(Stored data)
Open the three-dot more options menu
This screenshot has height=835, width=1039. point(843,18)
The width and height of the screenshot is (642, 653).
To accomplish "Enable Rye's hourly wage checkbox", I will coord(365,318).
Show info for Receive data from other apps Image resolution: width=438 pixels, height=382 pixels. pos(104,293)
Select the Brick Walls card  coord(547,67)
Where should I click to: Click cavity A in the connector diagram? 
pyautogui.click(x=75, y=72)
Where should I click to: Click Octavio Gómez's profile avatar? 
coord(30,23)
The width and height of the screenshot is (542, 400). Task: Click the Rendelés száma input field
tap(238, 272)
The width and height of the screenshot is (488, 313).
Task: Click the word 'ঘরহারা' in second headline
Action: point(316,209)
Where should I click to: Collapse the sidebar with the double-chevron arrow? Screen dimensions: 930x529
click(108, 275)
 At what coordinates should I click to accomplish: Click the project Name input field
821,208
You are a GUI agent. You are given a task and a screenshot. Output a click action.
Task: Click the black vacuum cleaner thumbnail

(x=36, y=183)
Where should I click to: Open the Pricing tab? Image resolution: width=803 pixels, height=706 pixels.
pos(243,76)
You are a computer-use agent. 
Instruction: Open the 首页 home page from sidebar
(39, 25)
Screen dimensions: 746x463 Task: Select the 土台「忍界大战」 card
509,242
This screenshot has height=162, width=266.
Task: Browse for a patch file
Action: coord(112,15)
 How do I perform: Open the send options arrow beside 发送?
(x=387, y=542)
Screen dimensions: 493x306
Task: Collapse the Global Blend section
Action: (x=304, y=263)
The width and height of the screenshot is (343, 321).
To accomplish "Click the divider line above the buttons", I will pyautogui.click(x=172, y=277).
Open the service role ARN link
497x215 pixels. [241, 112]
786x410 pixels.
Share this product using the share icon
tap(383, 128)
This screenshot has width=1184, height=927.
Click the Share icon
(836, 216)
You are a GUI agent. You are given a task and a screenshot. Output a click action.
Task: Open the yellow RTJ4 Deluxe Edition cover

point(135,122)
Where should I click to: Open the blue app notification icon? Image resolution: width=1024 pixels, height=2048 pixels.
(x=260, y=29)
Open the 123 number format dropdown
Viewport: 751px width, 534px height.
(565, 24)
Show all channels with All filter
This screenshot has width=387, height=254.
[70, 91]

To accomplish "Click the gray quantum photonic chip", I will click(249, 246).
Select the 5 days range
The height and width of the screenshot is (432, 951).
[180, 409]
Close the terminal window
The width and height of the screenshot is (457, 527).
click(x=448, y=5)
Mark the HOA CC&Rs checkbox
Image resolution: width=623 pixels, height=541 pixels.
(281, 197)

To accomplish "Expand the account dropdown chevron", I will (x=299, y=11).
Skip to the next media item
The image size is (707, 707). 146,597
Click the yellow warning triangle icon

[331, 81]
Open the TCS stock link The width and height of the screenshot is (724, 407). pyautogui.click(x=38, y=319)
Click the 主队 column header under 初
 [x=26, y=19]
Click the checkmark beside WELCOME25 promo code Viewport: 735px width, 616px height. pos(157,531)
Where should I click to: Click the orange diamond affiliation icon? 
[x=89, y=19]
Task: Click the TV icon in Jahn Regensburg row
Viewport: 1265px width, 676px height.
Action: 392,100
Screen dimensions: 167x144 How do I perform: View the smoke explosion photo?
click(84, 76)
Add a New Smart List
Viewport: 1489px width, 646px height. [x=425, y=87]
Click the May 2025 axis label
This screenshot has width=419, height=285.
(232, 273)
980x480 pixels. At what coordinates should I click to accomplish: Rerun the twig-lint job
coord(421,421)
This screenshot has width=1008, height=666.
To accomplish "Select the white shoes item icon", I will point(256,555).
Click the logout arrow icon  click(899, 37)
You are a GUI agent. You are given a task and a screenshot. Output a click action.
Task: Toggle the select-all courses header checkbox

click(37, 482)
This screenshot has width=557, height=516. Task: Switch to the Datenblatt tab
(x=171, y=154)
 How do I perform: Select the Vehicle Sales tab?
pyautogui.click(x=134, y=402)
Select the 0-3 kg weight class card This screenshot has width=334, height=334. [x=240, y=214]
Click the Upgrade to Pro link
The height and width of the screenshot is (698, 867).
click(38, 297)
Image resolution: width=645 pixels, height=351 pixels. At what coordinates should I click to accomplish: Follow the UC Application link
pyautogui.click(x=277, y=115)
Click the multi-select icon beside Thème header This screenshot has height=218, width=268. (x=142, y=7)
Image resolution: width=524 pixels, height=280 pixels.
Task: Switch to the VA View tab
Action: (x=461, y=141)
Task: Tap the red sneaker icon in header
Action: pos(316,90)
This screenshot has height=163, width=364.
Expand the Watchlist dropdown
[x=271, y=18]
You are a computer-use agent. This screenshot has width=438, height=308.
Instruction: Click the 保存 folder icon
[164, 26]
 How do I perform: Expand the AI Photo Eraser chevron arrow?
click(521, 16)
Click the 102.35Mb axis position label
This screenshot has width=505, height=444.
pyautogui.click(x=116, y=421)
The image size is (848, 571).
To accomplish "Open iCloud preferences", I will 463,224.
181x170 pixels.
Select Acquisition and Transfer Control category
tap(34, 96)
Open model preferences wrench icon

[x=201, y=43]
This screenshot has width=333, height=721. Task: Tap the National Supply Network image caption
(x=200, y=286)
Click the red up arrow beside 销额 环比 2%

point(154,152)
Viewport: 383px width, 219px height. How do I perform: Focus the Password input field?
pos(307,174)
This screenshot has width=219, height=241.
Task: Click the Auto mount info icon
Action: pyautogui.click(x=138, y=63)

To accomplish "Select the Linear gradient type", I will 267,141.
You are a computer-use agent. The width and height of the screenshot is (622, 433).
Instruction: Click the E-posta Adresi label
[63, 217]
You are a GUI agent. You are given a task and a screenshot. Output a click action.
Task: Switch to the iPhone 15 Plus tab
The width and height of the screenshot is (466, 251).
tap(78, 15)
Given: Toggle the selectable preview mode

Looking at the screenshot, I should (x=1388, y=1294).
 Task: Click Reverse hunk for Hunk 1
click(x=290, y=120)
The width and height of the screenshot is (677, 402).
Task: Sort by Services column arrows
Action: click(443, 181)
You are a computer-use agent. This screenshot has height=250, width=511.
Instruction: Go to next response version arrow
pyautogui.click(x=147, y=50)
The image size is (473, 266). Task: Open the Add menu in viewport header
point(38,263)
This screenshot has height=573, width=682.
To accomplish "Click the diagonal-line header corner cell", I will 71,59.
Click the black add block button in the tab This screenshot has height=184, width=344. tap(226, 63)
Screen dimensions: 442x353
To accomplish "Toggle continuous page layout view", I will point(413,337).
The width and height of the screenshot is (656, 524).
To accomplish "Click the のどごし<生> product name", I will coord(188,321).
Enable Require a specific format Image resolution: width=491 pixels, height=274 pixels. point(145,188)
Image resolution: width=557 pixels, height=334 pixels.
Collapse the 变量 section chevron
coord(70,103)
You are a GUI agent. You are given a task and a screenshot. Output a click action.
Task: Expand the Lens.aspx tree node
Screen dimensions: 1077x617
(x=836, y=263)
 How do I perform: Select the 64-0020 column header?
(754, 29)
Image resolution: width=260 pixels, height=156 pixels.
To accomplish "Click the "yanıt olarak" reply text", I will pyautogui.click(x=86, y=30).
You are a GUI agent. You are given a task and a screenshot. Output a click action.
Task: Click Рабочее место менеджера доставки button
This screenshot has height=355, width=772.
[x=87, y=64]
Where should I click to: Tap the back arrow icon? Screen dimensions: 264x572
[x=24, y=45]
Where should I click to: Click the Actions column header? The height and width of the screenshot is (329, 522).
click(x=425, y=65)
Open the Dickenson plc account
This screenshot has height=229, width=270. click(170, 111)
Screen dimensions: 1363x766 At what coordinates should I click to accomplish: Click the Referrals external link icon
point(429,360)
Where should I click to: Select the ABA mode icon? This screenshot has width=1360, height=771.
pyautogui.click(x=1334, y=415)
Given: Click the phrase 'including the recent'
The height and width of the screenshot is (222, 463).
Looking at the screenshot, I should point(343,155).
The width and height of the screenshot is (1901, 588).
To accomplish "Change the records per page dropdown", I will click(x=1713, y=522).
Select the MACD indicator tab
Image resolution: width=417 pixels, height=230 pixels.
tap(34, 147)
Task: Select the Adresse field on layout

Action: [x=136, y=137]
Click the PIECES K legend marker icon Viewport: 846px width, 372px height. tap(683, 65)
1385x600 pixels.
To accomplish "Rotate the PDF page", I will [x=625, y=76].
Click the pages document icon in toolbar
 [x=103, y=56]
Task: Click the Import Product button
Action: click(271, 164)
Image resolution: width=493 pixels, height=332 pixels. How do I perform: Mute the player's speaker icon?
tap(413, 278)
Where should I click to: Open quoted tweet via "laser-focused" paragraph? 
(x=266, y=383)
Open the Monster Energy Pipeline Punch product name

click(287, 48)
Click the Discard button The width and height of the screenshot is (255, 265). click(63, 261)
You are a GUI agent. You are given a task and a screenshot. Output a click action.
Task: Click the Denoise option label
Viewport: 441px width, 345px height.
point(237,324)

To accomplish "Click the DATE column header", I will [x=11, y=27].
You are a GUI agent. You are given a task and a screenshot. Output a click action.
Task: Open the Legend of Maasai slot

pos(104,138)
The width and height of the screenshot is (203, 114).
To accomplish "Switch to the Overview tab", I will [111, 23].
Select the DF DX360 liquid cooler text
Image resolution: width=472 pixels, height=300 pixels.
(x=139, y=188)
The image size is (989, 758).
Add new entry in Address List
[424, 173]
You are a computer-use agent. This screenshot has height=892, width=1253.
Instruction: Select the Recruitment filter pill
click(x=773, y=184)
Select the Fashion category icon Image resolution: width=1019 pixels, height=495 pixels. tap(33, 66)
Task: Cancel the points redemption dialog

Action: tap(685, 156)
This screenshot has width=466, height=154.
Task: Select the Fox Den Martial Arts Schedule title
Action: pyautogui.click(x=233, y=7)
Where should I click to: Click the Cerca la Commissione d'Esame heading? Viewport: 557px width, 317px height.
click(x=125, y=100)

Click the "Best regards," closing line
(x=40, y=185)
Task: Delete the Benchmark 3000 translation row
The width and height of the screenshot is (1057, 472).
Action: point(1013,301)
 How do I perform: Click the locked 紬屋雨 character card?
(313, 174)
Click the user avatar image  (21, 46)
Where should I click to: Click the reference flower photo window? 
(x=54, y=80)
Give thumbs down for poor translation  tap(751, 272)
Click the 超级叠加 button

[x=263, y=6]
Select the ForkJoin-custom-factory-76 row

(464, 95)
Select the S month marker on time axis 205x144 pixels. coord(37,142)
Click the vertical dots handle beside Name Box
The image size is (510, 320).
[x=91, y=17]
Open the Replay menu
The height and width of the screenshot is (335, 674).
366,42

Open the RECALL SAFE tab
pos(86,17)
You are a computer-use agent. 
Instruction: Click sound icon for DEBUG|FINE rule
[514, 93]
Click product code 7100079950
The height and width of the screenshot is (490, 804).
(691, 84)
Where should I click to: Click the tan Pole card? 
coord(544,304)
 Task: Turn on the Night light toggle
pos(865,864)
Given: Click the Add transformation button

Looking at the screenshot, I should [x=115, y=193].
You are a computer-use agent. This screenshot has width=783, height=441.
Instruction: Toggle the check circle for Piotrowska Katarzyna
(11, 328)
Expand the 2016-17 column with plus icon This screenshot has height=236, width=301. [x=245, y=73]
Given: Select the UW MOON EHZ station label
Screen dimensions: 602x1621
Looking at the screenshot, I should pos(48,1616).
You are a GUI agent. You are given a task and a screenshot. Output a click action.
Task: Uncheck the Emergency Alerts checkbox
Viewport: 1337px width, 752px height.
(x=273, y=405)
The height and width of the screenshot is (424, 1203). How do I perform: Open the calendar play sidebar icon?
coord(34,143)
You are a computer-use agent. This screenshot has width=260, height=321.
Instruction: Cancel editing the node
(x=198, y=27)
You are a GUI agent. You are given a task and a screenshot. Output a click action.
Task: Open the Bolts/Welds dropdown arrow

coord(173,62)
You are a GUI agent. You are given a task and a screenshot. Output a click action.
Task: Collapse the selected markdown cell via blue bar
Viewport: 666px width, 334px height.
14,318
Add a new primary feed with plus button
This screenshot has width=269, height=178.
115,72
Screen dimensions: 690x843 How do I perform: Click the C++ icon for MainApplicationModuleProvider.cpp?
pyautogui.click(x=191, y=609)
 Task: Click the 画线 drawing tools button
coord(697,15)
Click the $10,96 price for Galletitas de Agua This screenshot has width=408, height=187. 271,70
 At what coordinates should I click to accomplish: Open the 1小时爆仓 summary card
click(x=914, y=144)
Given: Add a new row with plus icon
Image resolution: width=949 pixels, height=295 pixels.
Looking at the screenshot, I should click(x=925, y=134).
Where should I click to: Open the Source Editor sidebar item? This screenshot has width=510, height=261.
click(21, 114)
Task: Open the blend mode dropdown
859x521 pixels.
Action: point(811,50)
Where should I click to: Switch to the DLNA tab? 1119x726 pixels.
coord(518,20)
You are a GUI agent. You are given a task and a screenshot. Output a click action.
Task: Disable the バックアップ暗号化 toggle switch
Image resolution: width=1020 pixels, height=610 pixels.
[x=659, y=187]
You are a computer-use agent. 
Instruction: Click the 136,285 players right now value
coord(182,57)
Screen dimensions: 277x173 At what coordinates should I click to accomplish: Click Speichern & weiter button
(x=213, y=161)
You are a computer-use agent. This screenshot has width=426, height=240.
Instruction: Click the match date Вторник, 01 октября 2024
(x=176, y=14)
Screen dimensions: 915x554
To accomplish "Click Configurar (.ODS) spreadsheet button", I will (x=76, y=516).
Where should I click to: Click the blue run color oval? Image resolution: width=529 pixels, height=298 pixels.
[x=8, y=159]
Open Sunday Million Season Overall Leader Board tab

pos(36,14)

TASK TO COMPLETE: Every line above that contains the word "Show" should be reported.

ANSWER SPACE:
Show info for Receive data from other apps Image resolution: width=438 pixels, height=382 pixels. pos(104,293)
Show all channels with All filter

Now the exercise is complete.